The big news out of CROI (Conference on Retroviruses and Opportunistic Infections) was a report of a third person being cured of HIV infection, this time using umbilical cord blood for a hematopoetic stem cell transplant. Emory’s Carlos del Rio gave a nice overview of the achievement for NPR this morning.
As del Rio explains, the field of HIV cure research took off over the last decade after Timothy Brown, known as “the Berlin patient,” was cured after receiving a stem cell transplant for acute myeloid leukemia. His transplant donor had a mutation that made incoming blood and immune cells resistant to HIV infection.
For several reasons – safety, expense, and lack of immune compatibility — it is not practical to do hematopoetic stem cell transplants for everyone infected with HIV. Such transplants, which replace the cells that generate blood and immune cells, pose considerable risk.
“This is not a scaleable intervention,” del Rio told interviewer Leila Fadel. “This is very fascinating science, very cool science that will advance the field of HIV research, but this is also a very rare phenomenon.”
The transplant option comes into consideration when someone living with HIV is diagnosed with leukemia or lymphoma.

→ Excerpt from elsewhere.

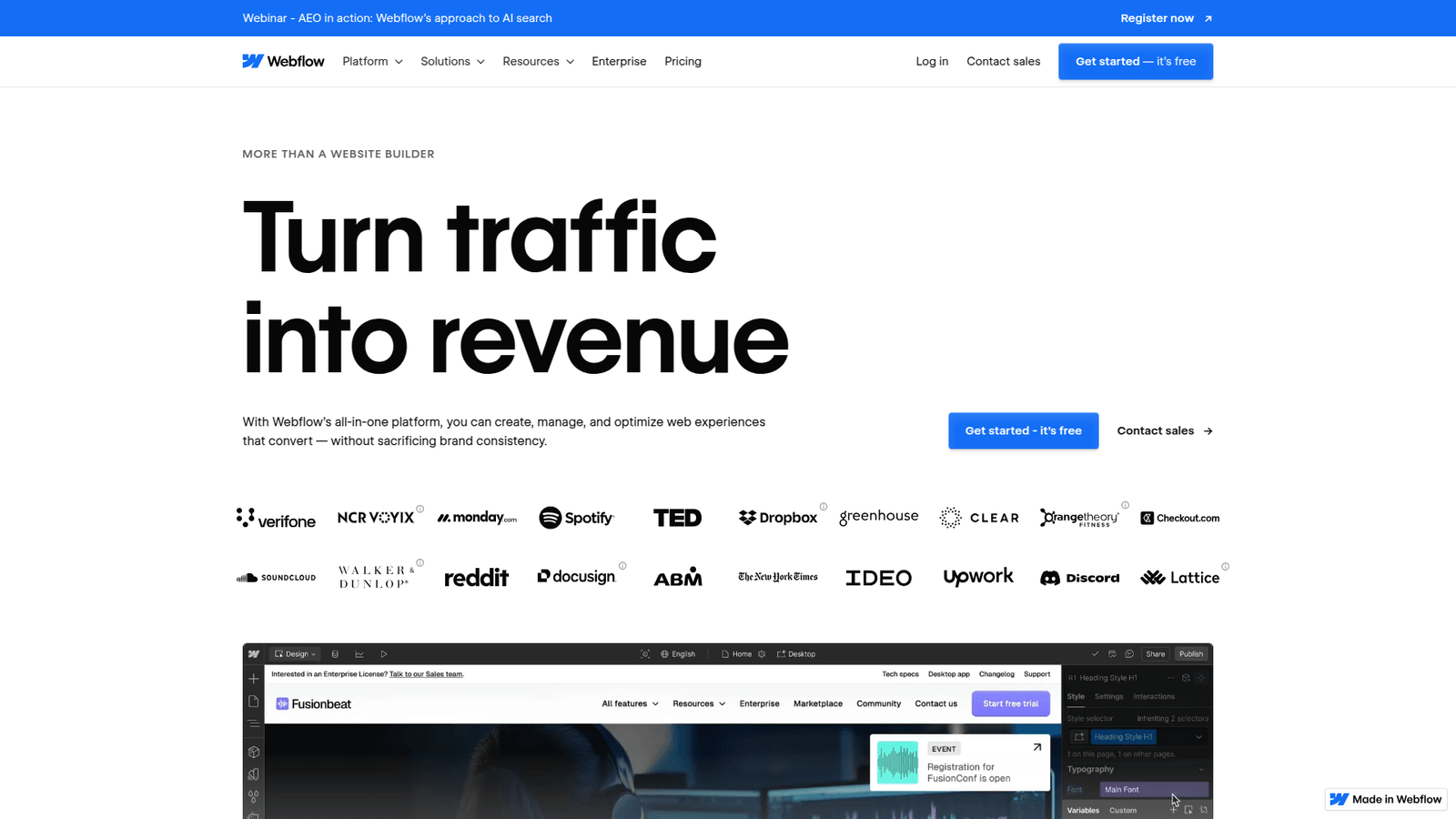
Task: Click the info icon beside Orangetheory Fitness
Action: (x=1125, y=505)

But the CCR5 delta32 mutation that makes donor cells HIV-resistant is rare and found mainly in people of Northern European descent, and the process of finding a match has limitations. People of color are under-represented in registries for matching donors and recipients.
Using more malleable umbilical cord blood as a source for stem cell transplant may allow the approach to be offered to a larger group of people, including more people of color. Emory’s Vince Marconi told WebMD that cord blood could also allow patients to undergo a less grueling experience.
During the COVID-19 pandemic, the CROI conference has morphed into a premier immunology meeting, including presentations on COVID-19 and SARS-CoV-2, as well as HIV and viral hepatitis. As usual, Emory/Yerkes scientists had a strong presence at CROI.
In particular, researchers such as Mirko Paiardini and Ann Chahroudi have been investigating approaches to HIV/SIV cure in non-human primate models that avoid stem cell transplants. Instead, cancer immunotherapy drugs and HIV “latency reversal” agents (one is called AZD5582) wake up lurking virus-infected immune cells and flush them out. While clinical trials
Paiardini’s upcoming CROI talk on “Novel Immunotherapy-based Cure interventions” is scheduled for this Wednesday. While we can’t reveal the details ahead of time, Paiardini’s colleagues were highly impressed when he gave a presentation about the results in November.